Music Literature Film Index About
   
  1980s
 
 

Planes, Trains and Automobiles, Directed by John Hughes

Paramount Pictures, November 25, 1987 (US)

Screenplay: John Hughes

Starring: Steve Martin and John Candy


Rental Car Clerk
(Edie McClurg): How may I help you?

Neal Page (Steve Martin): You can start by wiping that fucking dumb-ass smile off your rosy fucking cheeks. Then you can give me a fucking automobile. A fucking Datsun. A fucking Toyota. A fucking Mustang. A fucking Buick. Four fucking wheels and a seat.

Clerk: I really don’t care for the way you’re speaking to me.

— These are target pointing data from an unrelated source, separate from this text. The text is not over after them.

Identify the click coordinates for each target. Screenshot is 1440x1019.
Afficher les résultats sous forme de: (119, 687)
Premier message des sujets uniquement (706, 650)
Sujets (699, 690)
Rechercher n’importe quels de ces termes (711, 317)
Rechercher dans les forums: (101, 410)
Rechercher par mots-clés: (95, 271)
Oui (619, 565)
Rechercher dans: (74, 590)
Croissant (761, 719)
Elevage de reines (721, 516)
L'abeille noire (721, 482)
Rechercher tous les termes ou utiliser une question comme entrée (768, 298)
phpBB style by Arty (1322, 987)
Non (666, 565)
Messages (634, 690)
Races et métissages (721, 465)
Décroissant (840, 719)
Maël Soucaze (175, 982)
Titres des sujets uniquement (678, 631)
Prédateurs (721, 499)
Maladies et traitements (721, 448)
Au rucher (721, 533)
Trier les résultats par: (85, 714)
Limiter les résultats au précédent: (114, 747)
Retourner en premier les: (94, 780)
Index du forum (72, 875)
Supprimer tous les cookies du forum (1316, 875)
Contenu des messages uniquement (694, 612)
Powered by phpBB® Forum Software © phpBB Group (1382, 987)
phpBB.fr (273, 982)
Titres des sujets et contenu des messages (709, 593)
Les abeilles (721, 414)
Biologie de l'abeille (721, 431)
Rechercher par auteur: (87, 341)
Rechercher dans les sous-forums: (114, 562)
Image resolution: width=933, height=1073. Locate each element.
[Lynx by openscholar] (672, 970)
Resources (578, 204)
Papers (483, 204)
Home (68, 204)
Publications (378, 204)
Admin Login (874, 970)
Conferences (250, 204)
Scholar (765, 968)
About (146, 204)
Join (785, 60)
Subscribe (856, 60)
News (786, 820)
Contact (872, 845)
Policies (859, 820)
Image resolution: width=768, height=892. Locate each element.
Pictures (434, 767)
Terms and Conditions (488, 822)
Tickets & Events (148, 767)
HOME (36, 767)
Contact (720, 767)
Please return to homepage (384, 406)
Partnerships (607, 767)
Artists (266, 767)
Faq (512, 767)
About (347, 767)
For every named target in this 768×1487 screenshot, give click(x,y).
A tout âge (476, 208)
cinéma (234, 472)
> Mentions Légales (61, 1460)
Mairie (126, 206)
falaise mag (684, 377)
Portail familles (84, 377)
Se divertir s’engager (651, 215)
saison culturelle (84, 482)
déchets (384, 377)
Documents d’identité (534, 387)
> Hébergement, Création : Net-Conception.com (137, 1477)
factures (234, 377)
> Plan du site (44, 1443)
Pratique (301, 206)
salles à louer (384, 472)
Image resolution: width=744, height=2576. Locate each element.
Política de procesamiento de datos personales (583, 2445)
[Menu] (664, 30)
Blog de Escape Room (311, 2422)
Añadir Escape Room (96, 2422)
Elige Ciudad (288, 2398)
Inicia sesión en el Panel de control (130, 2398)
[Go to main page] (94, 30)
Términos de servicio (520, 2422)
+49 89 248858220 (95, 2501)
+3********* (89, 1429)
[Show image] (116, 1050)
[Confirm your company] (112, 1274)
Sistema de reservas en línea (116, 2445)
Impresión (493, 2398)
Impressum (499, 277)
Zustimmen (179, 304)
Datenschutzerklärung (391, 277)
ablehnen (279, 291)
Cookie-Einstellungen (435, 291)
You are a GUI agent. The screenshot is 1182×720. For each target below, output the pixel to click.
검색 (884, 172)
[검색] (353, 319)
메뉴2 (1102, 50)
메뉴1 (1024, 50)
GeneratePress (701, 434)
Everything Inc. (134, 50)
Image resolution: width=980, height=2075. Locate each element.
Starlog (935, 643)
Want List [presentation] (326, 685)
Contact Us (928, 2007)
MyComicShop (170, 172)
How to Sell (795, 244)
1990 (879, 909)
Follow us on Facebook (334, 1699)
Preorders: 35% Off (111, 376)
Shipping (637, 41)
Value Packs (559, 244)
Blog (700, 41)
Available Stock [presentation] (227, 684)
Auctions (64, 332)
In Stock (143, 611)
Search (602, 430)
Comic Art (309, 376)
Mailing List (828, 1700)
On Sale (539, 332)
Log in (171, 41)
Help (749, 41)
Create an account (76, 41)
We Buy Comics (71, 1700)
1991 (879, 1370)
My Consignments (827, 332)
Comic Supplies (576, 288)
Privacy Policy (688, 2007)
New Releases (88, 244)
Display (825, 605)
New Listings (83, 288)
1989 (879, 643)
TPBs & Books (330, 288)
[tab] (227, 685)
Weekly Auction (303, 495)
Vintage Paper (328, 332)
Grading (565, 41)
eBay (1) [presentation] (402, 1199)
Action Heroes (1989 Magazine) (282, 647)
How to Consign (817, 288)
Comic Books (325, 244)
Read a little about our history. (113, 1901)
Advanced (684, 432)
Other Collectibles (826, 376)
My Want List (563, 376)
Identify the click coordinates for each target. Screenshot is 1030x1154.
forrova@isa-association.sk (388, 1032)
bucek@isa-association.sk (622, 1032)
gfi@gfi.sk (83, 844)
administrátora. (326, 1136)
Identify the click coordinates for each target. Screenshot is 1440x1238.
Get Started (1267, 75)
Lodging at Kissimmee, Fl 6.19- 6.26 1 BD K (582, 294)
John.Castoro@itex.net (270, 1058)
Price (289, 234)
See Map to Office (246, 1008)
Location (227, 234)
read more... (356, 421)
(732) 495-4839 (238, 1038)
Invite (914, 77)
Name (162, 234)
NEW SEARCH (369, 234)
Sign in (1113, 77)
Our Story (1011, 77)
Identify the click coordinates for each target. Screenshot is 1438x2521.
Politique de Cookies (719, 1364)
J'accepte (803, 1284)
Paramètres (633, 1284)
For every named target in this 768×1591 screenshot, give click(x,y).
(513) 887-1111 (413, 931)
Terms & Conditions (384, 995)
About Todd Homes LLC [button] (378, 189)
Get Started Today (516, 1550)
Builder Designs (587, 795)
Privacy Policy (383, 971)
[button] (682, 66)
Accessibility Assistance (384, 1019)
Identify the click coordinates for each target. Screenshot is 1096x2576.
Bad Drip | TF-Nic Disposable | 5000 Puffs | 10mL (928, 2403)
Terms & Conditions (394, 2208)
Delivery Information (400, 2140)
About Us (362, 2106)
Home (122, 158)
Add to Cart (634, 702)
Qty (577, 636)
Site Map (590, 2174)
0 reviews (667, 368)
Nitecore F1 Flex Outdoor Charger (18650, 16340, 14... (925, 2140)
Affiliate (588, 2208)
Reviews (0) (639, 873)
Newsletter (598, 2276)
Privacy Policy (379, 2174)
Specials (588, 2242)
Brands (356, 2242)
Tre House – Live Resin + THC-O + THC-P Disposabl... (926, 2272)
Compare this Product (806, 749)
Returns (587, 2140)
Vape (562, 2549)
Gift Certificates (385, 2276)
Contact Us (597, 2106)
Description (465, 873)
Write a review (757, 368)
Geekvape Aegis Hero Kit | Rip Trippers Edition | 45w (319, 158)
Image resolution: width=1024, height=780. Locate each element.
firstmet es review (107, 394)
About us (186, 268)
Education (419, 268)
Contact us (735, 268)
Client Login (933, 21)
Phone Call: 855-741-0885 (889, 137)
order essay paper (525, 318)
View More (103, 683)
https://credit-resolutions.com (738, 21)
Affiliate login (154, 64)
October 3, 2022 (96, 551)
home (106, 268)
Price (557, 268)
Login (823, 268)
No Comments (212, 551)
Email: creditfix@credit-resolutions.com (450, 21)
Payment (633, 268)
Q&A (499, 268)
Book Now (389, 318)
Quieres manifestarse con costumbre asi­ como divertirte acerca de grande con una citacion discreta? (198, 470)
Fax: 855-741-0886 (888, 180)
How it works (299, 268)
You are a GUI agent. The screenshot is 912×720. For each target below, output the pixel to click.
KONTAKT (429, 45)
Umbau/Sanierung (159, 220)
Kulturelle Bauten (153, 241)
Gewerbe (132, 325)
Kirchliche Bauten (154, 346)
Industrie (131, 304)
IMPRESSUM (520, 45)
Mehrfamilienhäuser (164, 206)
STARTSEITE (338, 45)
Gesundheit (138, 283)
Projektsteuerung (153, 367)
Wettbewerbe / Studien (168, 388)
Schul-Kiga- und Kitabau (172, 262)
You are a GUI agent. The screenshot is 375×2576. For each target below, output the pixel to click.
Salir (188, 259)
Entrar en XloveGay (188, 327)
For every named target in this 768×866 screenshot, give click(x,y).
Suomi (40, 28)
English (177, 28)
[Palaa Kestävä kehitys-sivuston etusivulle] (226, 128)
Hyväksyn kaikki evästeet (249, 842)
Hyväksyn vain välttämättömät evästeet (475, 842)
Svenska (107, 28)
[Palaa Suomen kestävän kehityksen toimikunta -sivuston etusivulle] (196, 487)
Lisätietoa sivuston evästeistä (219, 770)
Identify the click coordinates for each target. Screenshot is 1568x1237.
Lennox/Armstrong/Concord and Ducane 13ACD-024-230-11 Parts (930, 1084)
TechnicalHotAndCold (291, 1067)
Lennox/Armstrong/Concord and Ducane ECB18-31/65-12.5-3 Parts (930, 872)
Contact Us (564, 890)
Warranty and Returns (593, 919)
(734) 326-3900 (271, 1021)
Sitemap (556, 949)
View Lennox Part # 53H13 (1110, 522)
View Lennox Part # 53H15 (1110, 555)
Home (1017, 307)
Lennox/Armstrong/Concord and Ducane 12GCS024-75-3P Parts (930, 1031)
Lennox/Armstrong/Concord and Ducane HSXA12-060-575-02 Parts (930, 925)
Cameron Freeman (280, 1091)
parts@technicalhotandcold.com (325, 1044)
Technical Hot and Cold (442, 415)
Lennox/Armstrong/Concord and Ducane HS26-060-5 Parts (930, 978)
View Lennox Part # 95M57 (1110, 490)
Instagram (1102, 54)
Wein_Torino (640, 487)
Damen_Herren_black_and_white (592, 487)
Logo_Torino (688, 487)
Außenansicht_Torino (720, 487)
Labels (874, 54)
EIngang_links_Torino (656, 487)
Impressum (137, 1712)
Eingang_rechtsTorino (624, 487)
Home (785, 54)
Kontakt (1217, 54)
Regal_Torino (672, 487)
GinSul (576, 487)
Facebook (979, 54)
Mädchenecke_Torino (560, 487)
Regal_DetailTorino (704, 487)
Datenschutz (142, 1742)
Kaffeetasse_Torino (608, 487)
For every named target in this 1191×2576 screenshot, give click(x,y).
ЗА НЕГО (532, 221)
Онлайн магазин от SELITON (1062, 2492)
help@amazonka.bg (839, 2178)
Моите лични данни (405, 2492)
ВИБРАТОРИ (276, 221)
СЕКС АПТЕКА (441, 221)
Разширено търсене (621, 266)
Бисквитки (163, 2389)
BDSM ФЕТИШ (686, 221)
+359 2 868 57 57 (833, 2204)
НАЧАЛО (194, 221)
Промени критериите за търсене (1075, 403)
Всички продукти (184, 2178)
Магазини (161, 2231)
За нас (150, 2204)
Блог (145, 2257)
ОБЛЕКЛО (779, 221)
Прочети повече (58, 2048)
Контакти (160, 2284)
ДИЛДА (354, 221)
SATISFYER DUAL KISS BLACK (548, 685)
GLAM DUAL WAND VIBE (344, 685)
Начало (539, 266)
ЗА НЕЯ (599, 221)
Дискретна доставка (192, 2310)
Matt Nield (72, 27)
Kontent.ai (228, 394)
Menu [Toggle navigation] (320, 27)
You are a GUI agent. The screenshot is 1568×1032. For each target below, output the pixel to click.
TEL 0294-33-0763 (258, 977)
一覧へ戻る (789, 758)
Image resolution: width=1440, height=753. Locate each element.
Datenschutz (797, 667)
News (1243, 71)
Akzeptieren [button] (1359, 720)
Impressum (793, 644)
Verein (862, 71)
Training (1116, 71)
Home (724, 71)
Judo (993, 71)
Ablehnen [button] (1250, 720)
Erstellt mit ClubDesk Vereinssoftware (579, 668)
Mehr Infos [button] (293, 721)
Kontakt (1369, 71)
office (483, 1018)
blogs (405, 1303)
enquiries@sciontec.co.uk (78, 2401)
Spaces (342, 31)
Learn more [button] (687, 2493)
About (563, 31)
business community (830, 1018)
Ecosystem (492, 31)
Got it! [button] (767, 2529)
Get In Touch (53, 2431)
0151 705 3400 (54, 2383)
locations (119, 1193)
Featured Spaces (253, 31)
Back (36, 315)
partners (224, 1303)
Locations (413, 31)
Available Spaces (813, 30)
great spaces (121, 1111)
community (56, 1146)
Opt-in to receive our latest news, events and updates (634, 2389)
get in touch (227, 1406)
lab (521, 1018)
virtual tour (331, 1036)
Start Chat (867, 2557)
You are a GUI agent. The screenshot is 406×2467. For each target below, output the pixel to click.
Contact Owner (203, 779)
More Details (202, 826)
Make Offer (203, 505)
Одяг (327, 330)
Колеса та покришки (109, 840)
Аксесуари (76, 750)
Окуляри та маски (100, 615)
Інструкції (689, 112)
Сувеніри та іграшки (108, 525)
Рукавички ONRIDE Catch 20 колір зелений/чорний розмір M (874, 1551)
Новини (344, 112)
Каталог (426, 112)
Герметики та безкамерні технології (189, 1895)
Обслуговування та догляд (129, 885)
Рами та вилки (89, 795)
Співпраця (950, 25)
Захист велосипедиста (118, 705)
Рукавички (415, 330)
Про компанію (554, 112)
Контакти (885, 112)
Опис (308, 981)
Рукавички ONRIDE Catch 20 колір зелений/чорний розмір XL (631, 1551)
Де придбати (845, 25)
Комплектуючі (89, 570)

Neal: And I really don’t care for the way your company left me in the middle of fucking nowhere, with the fucking keys to a fucking car that isn’t fucking there. And I really didn’t care to fucking walk down a fucking highway and across a fucking runway to get back here to have you smile at my fucking face. I want a fucking car right fucking now.

They say you can’t go home again, but this is a bit ridiculous. It starts with a misunderstanding over a cab in New York City, certainly a bad omen of things to come. From there, it grows—steamrolls—past the absurd boundaries of out of control in a gut-busting journey of outrageousness. It begs second looks. More.

Neal Page’s goal is simple enough: to get home for Thanksgiving to be with his beautiful wife and kids in time for the turkey. But a funny thing happens on the way to the dance. Enter Del Griffith.

Neal: “Honey, I’d like you to meet Del Griffith. He’s got some amusing anecdotes for you. Oh, and here’s a gun so you can blow your brains out. You’ll thank me for it.” … I could tolerate any insurance seminar. For days … I could sit there and listen to them go on and on with a big smile on my face. And they’d say, “How can you stand it?” And I’d say, “’Cause I’ve been with Del Griffith. I can take anything.” And you know what they’d say? They’d say, “I know what you mean. The shower curtain ring guy … whoa.”

The holidays are a time of remembrance, family and friends, those with us and those not. It is not a time particularly conducive to being alone. It is because of this fact that more than a little drama and strife will undoubtedly result if anything stands in our way of being reunited with those we love.

Del Griffith (John Candy): Six bucks and my right nut says we’re not landing in Chicago.

The airport lines stretch to the walls. So it is at the malls and grocery store checkouts. The roads are equally stuffed like the turkeys. We are all out there, on our merry or not so merry ways, on our way home for the holidays to huddle up on Thanksgiving around a fire with family and friends. The Lions play in game one. And just as fast, it is Christmas, It’s a Wonderful Life. Miracle on 34th Street. A Christmas Story. The routine. Film classics are as much a part of the tradition as the cranberry sauce, the tree’s ever-expanding collection of shiny, reflecting ornaments, the eight candlelit nights, or whatever the tradition may be.

In this regard, Planes, Trains, & Automobiles was a bit of an underdog. It is not as if holiday classics happen overnight. Traditions can only solidify with the passage of time, fermenting over generations as they seep into hearts and homes. In this spirit, the John Hughes classic is the little train that not only could, it did. And like A Christmas Story, the beauty of this gift is in the laughter that is always welcome at times like these. Indeed, the holidays can be a bittersweet pill to swallow, as we toast those in memoriam who once helped make the day so special. Certainly, any amount of laughter can never go out of style.

Neal: You’re no saint. You got a free cab, you got a free room and someone who will listen to your boring stories. I mean didn’t you notice on the plane, when you starting talking, eventually I started reading the vomit bag?

More than a giggle, this is a film that roars. I will always remember where I was and who I was with the first time I saw it on the big screen: DeKalb, Illinois, 1987, a four screen theater on the outskirts of campus and me falling forward in the chair, holding my stomach. Since, I have seen it too many times to count or for it to even matter. And yet, somehow it does matter. The tradition grows.

And what always seems to surprise, beyond the setups and laughter and fun, is the heart that is at the core of the film and every bit as big as the laughs. Of course it is all the more moving now with the passing of John Candy.

Del: You wanna hurt me? Go right ahead if it makes you feel any better. I’m an easy target. Yeah, you’re right, I talk too much. I also listen too much. I could be a cold-hearted cynic like you … but I don’t like to hurt people’s feelings. Well, you think what you want about me; I’m not changing. I like … I like me. My wife likes me. My customers like me. ’Cause I’m the real article. What you see is what you get.

The holidays approach. It is less than a month away to Thanksgiving. Less than a week away. Thanksgiving is tomorrow. Planes, Trains, & Automobiles appears on channel X just in time for its traditional hello. The journey begins with the cab ride to the airport. Hopefully soon, we will all make our way back home to laugh together.

Neal: Anyway, it’s, uh, been … interesting.

Del: (laughing) That’s the understatement of the year.